▶ _Work instruction_: Give back the full set of entries that follows, exactly as written.

Top of Supplied records

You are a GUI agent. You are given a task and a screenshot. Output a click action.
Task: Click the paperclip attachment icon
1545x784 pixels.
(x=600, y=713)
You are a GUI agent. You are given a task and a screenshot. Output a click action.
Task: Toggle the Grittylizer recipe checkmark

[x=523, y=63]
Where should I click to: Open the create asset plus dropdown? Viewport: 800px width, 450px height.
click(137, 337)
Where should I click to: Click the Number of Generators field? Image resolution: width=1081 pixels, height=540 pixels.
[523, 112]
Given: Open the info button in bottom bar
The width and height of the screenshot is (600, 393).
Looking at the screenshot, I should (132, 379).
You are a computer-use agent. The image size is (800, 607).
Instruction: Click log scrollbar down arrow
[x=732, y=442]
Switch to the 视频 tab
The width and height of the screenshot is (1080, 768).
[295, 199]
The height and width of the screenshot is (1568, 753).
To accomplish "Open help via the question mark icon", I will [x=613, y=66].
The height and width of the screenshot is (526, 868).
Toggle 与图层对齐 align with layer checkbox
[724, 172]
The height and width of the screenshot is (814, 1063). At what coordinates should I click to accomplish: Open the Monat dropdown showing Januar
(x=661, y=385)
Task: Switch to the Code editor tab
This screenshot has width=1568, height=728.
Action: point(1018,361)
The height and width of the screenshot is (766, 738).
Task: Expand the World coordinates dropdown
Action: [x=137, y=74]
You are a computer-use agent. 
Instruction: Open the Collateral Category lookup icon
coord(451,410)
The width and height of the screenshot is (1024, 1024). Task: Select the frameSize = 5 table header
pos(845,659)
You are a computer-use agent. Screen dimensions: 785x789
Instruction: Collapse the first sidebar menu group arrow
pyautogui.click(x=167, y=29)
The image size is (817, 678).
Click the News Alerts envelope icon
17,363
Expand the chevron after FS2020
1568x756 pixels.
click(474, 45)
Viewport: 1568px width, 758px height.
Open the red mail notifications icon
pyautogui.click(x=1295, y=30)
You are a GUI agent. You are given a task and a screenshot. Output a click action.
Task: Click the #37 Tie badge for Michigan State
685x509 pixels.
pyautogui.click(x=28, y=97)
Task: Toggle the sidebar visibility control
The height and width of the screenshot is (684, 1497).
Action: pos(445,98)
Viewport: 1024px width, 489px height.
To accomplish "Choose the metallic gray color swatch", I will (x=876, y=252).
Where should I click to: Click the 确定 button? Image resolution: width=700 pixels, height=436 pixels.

Bottom of Supplied records

▶ _Result below_:
You are a GUI agent. You are given a task and a screenshot. Output a click action.
Task: Click the paperclip attachment icon
1545x784 pixels.
(x=600, y=713)
You are a GUI agent. You are given a task and a screenshot. Output a click action.
Task: Toggle the Grittylizer recipe checkmark

[x=523, y=63]
Where should I click to: Open the create asset plus dropdown? Viewport: 800px width, 450px height.
click(137, 337)
Where should I click to: Click the Number of Generators field? Image resolution: width=1081 pixels, height=540 pixels.
[523, 112]
Given: Open the info button in bottom bar
The width and height of the screenshot is (600, 393).
Looking at the screenshot, I should (132, 379).
You are a computer-use agent. The image size is (800, 607).
Instruction: Click log scrollbar down arrow
[x=732, y=442]
Switch to the 视频 tab
The width and height of the screenshot is (1080, 768).
[295, 199]
The height and width of the screenshot is (1568, 753).
To accomplish "Open help via the question mark icon", I will [x=613, y=66].
The height and width of the screenshot is (526, 868).
Toggle 与图层对齐 align with layer checkbox
[724, 172]
The height and width of the screenshot is (814, 1063). At what coordinates should I click to accomplish: Open the Monat dropdown showing Januar
(x=661, y=385)
Task: Switch to the Code editor tab
This screenshot has width=1568, height=728.
Action: point(1018,361)
The height and width of the screenshot is (766, 738).
Task: Expand the World coordinates dropdown
Action: [x=137, y=74]
You are a computer-use agent. 
Instruction: Open the Collateral Category lookup icon
coord(451,410)
The width and height of the screenshot is (1024, 1024). Task: Select the frameSize = 5 table header
pos(845,659)
You are a computer-use agent. Screen dimensions: 785x789
Instruction: Collapse the first sidebar menu group arrow
pyautogui.click(x=167, y=29)
The image size is (817, 678).
Click the News Alerts envelope icon
17,363
Expand the chevron after FS2020
1568x756 pixels.
click(474, 45)
Viewport: 1568px width, 758px height.
Open the red mail notifications icon
pyautogui.click(x=1295, y=30)
You are a GUI agent. You are given a task and a screenshot. Output a click action.
Task: Click the #37 Tie badge for Michigan State
685x509 pixels.
pyautogui.click(x=28, y=97)
Task: Toggle the sidebar visibility control
The height and width of the screenshot is (684, 1497).
Action: pos(445,98)
Viewport: 1024px width, 489px height.
To accomplish "Choose the metallic gray color swatch", I will (x=876, y=252).
Where should I click to: Click the 确定 button? Image resolution: width=700 pixels, height=436 pixels.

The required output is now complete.